> **Prompt**: The answer must be every line of the records below that contains the word "Uncheck", copied out.

> **Saved data entries**:
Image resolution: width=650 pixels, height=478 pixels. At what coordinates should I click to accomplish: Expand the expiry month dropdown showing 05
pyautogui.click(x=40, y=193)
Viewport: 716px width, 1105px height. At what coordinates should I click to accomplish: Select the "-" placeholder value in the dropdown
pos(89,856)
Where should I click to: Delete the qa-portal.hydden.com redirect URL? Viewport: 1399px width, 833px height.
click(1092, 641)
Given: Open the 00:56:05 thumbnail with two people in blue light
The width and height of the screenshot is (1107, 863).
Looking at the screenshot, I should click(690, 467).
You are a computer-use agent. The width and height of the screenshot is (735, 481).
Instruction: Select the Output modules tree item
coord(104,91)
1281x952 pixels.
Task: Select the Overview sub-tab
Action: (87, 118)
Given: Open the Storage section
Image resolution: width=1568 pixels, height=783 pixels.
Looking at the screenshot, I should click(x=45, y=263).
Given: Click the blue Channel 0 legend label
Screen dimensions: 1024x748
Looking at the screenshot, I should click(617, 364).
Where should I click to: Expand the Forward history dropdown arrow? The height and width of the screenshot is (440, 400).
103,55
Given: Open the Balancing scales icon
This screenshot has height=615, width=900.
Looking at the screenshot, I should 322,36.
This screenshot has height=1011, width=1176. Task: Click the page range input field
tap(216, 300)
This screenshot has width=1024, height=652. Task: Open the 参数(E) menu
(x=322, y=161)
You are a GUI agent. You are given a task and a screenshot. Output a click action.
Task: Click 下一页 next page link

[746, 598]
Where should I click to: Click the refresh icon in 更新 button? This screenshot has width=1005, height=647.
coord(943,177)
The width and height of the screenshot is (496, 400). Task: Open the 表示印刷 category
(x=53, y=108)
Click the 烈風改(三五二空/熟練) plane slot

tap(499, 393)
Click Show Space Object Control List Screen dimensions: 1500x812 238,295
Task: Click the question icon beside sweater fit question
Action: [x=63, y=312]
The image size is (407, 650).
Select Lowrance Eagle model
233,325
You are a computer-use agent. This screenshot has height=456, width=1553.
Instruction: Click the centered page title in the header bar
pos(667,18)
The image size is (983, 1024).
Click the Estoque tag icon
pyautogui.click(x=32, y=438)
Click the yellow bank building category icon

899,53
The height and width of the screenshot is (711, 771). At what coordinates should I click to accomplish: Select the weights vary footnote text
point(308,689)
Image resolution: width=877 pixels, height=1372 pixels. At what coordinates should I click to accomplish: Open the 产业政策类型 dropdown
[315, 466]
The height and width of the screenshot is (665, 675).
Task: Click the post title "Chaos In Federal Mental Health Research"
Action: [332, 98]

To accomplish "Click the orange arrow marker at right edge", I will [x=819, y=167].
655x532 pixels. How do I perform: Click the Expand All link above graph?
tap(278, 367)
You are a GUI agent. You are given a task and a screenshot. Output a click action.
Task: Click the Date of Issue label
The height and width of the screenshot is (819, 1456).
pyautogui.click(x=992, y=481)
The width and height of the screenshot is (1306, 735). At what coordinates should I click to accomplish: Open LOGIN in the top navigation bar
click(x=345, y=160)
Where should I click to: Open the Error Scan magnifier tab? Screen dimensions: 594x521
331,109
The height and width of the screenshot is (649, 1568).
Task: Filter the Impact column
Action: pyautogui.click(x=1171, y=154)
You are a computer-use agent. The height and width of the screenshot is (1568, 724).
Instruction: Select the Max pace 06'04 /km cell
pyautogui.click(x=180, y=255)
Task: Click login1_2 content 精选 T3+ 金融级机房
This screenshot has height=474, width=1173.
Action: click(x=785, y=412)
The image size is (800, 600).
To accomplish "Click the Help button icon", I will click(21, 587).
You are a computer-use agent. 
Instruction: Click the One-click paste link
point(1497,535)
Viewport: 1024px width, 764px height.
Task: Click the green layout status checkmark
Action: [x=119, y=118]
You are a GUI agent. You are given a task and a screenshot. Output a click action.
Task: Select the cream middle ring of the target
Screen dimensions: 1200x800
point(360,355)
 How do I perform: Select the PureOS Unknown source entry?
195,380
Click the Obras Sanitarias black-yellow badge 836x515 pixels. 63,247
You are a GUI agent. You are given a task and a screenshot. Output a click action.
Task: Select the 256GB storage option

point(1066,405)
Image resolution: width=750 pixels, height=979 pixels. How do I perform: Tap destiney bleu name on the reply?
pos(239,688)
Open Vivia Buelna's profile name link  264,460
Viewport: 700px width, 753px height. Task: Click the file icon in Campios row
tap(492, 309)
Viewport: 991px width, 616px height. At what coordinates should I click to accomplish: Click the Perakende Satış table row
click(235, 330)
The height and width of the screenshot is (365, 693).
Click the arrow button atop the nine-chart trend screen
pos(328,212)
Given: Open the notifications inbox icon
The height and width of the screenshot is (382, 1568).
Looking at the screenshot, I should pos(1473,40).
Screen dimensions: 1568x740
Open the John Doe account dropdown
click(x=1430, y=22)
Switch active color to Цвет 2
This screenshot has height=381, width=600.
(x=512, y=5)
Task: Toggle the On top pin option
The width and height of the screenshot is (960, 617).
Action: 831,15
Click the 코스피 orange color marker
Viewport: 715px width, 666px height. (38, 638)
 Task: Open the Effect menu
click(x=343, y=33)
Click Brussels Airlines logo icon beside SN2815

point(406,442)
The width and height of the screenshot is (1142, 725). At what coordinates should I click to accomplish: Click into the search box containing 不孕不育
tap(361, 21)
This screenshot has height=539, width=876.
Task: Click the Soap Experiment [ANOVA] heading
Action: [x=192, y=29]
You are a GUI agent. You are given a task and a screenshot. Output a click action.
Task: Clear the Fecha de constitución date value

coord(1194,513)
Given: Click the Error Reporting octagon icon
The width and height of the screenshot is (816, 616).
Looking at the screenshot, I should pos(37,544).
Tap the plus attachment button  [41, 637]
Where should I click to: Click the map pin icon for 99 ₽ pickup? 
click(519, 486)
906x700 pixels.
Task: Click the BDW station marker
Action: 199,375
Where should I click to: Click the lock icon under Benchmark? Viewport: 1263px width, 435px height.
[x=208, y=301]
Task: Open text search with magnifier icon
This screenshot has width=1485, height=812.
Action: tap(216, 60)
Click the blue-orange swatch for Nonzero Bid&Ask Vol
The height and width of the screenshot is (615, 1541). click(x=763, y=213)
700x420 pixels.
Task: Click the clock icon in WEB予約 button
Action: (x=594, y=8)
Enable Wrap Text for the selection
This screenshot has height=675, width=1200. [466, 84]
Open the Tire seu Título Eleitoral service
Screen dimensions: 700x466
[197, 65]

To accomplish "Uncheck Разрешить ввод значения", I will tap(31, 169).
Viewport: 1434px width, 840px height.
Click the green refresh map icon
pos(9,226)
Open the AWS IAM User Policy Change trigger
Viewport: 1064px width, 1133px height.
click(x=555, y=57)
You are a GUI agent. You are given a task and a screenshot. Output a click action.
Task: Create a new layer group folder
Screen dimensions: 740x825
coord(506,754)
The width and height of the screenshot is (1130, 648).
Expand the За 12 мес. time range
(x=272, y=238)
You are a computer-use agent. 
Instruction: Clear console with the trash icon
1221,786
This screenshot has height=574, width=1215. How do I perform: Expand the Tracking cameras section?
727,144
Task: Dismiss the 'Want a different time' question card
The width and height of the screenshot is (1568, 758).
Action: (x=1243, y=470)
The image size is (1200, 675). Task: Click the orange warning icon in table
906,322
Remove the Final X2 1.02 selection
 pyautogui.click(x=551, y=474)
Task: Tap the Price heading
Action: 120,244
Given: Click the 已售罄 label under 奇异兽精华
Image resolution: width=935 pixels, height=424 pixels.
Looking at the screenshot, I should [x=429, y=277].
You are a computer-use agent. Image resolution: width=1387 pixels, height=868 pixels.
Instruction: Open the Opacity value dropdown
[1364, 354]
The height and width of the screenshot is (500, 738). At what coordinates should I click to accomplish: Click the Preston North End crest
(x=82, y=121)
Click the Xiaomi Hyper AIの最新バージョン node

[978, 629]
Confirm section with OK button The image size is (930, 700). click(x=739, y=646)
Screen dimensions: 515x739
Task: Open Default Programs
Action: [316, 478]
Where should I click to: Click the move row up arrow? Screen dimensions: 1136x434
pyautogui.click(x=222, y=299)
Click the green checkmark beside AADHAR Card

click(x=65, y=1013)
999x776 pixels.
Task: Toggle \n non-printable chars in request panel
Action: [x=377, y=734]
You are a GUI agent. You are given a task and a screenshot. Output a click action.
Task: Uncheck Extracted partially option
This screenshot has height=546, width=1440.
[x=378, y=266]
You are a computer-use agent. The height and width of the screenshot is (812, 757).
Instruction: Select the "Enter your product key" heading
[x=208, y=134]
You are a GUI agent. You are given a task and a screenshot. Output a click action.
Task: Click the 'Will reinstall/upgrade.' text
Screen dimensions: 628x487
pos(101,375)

> **Written response**:
To accomplish "Uncheck Разрешить ввод значения", I will tap(31, 169).
Task: Uncheck Extracted partially option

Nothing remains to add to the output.